▶ **Liste des consignes**
1. Relevez toutes les personnes désignées par leur nom dans l'article sur le Levothyrox.
2. Recopiez sans aucune modification le passage de l'article sur le Levothyrox qui débute par « De son coté, l’avocat » et se poursuit jusqu'à « avec l’ancienne formule. ».

"Pendant plusieurs mois, les malades ignoraient qu’on avait changé le médicament. C’est un dossier extrêmement douloureux car il concerne un grand nombre de personnes", plaide Me Jacques Lévy. Par son intermédiaire, 42 plaignants ont assigné, lundi 10 septembre, le laboratoire Merck devant le tribunal de grande instance de Toulouse. Ils réclament 15 000 € au titre du préjudice d’anxiété et la même somme pour le préjudice moral, ainsi que le maintien de la commercialisation de l’ancienne formule du levothyrox et la réalisation d’une expertise, afin de pouvoir fixer le préjudice corporel subi par les patients.
De son coté, l’avocat du laboratoire Me Antoine Robert a demandé au tribunal de rejeter l’ensemble de ces demandes. Il estime les préjudices n’étaient pas démontrés dans la majorité des dossiers présentés. Le tribunal de grande instance de Toulouse rendra sa décision le 5 novembre.
Effets secondaires indésirables
L’affaire du Levotyrox a commencé en février 2017, lorsque la formule du médicament a été changée. Cette modification a consisté à remplacer le lactose, qui enrobait l'hormone thyroïdienne, la lévothyroxine, par du mannitol. Cette modification avait été demandée par l’Agence de médicament (ANSM) afin de garantir la stabilité du produit dans le temps, ce qui n'était pas le cas avec l’ancienne formule.
Problème : les malades ont ressenti des effets secondaires indésirables (fatigue, maux de tête, insomnie, vertiges, douleurs articulaires, musculaires et chute de cheveux). Au total, 17 000 cas d’effets secondaires ont été recensés, parmi lesquels 5062 ont été classés comme graves et 14 décès ont été comptabilisés par l'ANSM, sans qu’un lien direct avec la nouvelle formule puisse être formellement établi. Selon le ministère de la Santé, 500 000 personnes auraient abandonné la nouvelle formule du médicament.
Effet nocebo
Dans un rapport tout récemment remis à la ministre de la Santé Agnès Buzyn, l’équipe du docteur Gérald Kierzek et Magali Leo ont identifié sept problèmes récurrents dans ce genre de crise. Parmi eux, "l’absence d’anticipation" des pouvoirs publics, "l’absence de réaction aux nombreux signaux facilement repérables sur la Toile", le moment "mal choisi" pour communiquer, et la "minimisation du ressenti des malades et de la légitimité de leurs signalements". "L’effet nocebo a très vite été évoqué pour expliquer des effets secondaires […] Même un tel effet ne saurait disqualifier la réalité des plaintes exprimées par les milliers de patients", précise le rapport.
A partir de 2019, le laboratoire Merck prévoit de commercialiser la nouvelle formule du Levothyrox dans 21 pays de l’Union européenne. "Plusieurs rapports officiels d’expertise publiés ces derniers jours permettent d’attester une nouvelle fois de la qualité de la nouvelle formule du Lévothyrox® et de conforter les 2,5 millions de patients français qui, depuis plus d’un an, ont trouvé leur équilibre thyroïdien grâce à elle. Cette confiance renouvelée dans la nouvelle formule du Lévothyrox® en France fait également écho à l’avis positif rendu au niveau européen, le 18 juillet, après une phase d’évaluation approfondie dans le cadre de la procédure réglementaire visant à permettre à 21 Etats-membres de commercialiser la nouvelle formule du Lévothyrox®", indique l’entreprise dans un communiqué.

▶ **Données sources**
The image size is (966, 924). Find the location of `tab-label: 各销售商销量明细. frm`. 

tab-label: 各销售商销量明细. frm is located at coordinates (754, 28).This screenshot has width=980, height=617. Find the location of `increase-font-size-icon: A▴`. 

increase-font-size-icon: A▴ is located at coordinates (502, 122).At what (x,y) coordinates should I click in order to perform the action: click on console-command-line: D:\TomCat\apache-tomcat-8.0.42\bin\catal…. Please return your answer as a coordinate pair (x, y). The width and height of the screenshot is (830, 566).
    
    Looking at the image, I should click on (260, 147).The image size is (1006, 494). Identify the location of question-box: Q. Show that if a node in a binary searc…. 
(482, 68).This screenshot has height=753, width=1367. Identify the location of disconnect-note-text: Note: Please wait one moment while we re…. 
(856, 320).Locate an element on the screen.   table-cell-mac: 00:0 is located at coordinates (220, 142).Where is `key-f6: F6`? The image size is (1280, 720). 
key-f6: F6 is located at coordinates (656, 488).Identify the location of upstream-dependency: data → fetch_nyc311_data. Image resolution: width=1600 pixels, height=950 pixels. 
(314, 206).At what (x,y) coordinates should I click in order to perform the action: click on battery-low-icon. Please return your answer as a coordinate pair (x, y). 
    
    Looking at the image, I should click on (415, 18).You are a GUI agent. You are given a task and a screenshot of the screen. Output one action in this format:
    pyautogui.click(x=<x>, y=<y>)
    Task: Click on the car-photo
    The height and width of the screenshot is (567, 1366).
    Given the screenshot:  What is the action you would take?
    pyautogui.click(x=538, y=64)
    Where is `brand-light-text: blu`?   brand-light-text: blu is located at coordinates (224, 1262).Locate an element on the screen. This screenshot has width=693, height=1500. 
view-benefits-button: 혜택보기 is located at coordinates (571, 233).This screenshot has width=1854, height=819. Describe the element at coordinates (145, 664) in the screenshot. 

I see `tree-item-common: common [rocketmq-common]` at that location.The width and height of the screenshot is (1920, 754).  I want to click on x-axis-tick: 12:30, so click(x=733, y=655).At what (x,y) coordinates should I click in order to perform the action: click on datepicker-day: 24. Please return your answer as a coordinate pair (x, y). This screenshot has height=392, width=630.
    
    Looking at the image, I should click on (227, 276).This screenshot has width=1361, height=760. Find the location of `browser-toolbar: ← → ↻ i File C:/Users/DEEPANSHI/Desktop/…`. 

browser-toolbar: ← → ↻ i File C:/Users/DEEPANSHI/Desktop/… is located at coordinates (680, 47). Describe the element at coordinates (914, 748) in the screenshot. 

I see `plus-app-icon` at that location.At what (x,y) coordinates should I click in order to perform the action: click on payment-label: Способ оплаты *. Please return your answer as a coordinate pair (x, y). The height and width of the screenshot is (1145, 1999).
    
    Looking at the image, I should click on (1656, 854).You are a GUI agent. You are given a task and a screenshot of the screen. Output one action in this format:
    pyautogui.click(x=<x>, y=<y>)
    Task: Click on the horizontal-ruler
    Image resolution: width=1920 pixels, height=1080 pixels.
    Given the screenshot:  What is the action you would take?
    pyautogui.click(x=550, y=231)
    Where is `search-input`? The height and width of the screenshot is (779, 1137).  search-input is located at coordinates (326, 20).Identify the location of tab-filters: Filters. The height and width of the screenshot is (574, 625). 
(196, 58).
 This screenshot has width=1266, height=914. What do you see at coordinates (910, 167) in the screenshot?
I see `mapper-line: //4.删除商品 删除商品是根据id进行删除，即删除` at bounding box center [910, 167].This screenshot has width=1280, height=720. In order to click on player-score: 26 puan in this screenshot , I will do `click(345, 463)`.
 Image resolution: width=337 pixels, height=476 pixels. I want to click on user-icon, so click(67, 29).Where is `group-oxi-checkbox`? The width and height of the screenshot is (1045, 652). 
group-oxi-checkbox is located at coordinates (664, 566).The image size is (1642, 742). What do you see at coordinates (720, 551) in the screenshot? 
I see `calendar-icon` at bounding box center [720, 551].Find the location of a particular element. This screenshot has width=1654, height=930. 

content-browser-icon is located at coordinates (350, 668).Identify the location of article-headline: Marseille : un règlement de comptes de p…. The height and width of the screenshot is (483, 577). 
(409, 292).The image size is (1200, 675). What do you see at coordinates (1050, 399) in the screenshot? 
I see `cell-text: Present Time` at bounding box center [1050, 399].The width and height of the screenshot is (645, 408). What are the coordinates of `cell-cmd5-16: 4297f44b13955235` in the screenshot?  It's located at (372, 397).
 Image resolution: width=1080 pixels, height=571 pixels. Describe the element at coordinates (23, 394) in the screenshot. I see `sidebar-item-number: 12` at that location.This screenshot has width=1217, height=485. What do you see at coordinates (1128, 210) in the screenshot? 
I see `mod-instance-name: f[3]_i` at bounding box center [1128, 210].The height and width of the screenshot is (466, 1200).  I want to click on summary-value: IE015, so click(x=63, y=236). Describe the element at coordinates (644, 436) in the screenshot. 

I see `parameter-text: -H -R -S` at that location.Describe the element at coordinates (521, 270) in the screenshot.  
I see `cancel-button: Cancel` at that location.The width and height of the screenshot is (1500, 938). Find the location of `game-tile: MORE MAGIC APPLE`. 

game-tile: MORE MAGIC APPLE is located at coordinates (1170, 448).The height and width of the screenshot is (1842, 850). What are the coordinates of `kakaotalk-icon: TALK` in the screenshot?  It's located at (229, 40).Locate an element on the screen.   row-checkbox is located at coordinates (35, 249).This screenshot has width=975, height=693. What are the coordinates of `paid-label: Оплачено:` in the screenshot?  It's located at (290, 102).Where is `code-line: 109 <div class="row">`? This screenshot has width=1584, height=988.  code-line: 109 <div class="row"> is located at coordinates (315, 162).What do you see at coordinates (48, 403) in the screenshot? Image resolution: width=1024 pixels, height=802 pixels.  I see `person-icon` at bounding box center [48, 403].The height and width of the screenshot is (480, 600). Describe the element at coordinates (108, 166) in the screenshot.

▶ **Résultats obtenus**
1.
Jacques Lévy
Antoine Robert
Agnès Buzyn
Gérald Kierzek
Magali Leo

2.
De son coté, l’avocat du laboratoire Me Antoine Robert a demandé au tribunal de rejeter l’ensemble de ces demandes. Il estime les préjudices n’étaient pas démontrés dans la majorité des dossiers présentés. Le tribunal de grande instance de Toulouse rendra sa décision le 5 novembre.
Effets secondaires indésirables
L’affaire du Levotyrox a commencé en février 2017, lorsque la formule du médicament a été changée. Cette modification a consisté à remplacer le lactose, qui enrobait l'hormone thyroïdienne, la lévothyroxine, par du mannitol. Cette modification avait été demandée par l’Agence de médicament (ANSM) afin de garantir la stabilité du produit dans le temps, ce qui n'était pas le cas avec l’ancienne formule.